This information is found in a report by the intelligence department of the Public Security Office of the state of Amazonas based on data supplied by the offices of other Brazilian states and gathered by the Federal Police in recent years on the Brazilian borders with Peru and Colombia.
The document was a response to the dispute between the criminal organizations Família do Norte (FDN), an ally of Comando Vermelho (CV), and Primeiro Comando da Capital (PCC). The confrontation has killed at least 64 people in prisons in Manaus since the beginning of the year - many of them were decapitated.
To produce the report, Amazonas sent a standard questionnaire to the states in the three regions supplied through the Amazon routes. Of the ten states that answered the questionnaire, seven house PCC activities, six detected CV centers and two registered activities of Família do Norte.

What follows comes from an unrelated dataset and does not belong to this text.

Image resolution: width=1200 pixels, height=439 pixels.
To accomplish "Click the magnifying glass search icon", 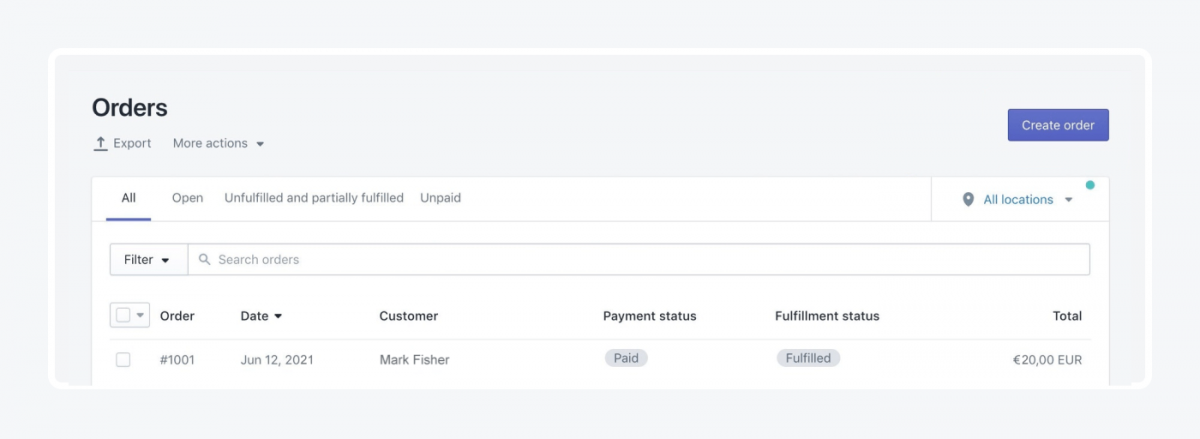I will (x=204, y=260).
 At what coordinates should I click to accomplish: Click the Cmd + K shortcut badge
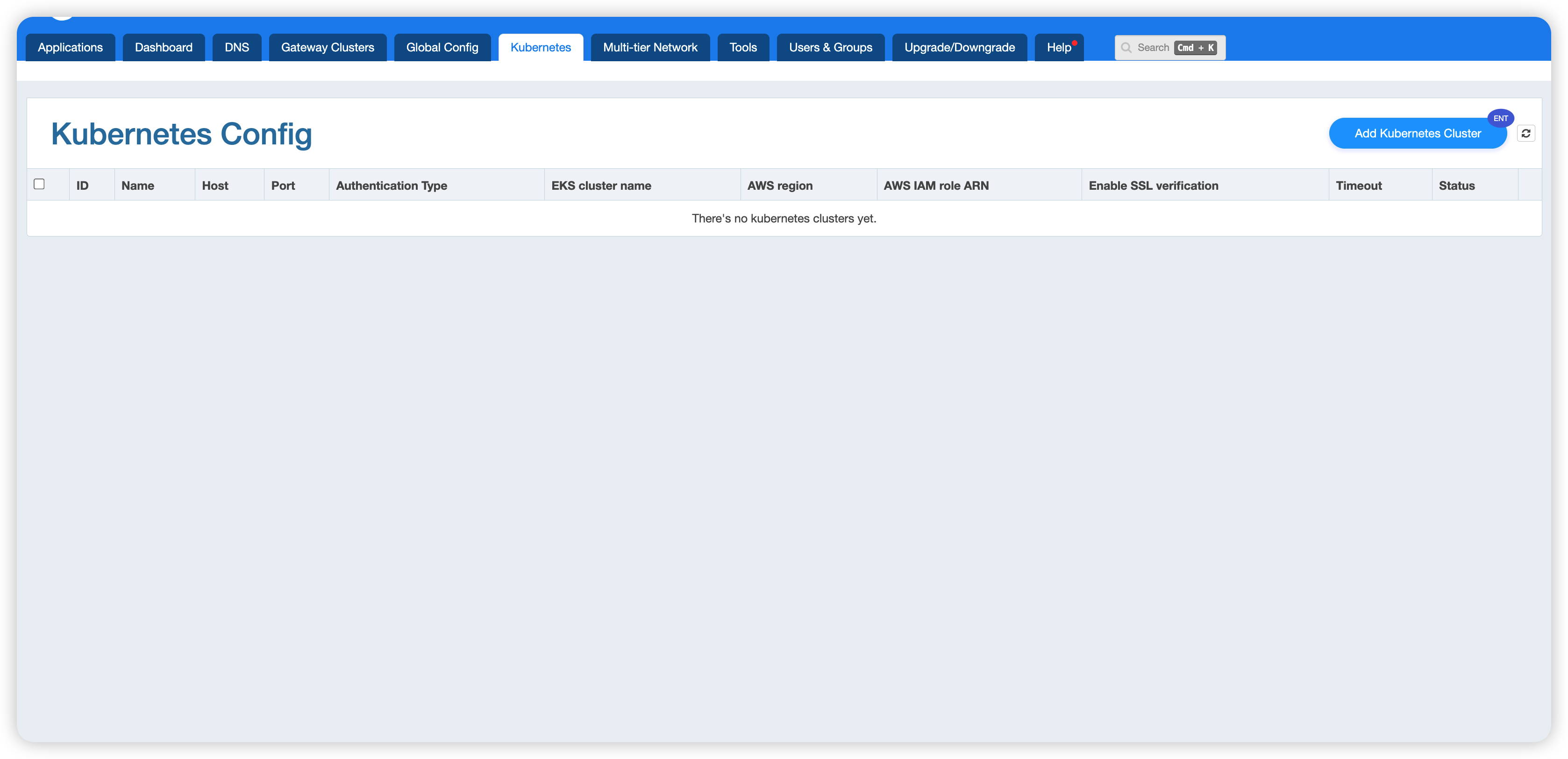click(1196, 48)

Also, there are local criminal organizations operating in several states. Two states, Goiás and Rio Grande do Norte, said there are no criminal gang activities in their territories.
The state of Amazonas, with its 3,209 kilometers bordering Peru and Colombia, has three gangs in activity. The FDN was created in Manaus and is the number one operator of drugs and resources in the region.
On the other hand, the PCC controls mainly the route that uses the Paraguayan territory to supply the central and southern regions with cocaine from Peru and Bolivia.
The report shows that, in both cases, the main destination is the Brazilian market.
A study by the United Nations published in 2015 shows that Brazil is the number two in the ranking of top cocaine consumers in the words, behind the U.S.
"The results obtained indicate that Amazonas is the main route through which cocaine enters Brazil, coming from the coca plantations on the borders between Brazil and Peru as well as Brazil and Colombia," says the report.